Introducing Mistral Medium 3.5, remote coding agents in Vibe, plus new Work mode in Le Chat for complex tasks.
Coding agents have mostly lived on your laptop. Today we're moving them to the cloud, where they run on their own, in parallel, and notify you when they're done. You can start them from the Mistral Vibe CLI or directly in Le Chat, offloading a coding task without leaving the conversation.
Powering this is Mistral Medium 3.5 in public preview, our new default model in Mistral Vibe and Le Chat, built to run for long stretches on coding and productivity work. The new Work mode in Le Chat (Preview) extends this with a powerful agent for complex, multi-step tasks like research, analysis, and cross-tool actions.
Highlights.
- Mistral Medium 3.5, a new flagship model that merges instruction-following, reasoning, and coding into a single 128B dense model. Released as open weights, under a modified MIT license.

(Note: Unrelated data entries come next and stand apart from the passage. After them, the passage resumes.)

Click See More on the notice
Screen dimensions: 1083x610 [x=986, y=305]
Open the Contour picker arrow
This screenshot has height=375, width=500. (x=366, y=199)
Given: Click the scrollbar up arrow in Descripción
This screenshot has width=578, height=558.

- Strong real-world performance at a size that runs self-hosted on as few as four GPUs.
- Mistral Vibe remote agents for async coding: sessions run in the cloud, can be spawned from the CLI or Le Chat, and a local CLI session can be teleported up to the cloud.
- Start Mistral Vibe coding tasks in Le Chat. Sessions run on the same remote runtime and keep going while you step away.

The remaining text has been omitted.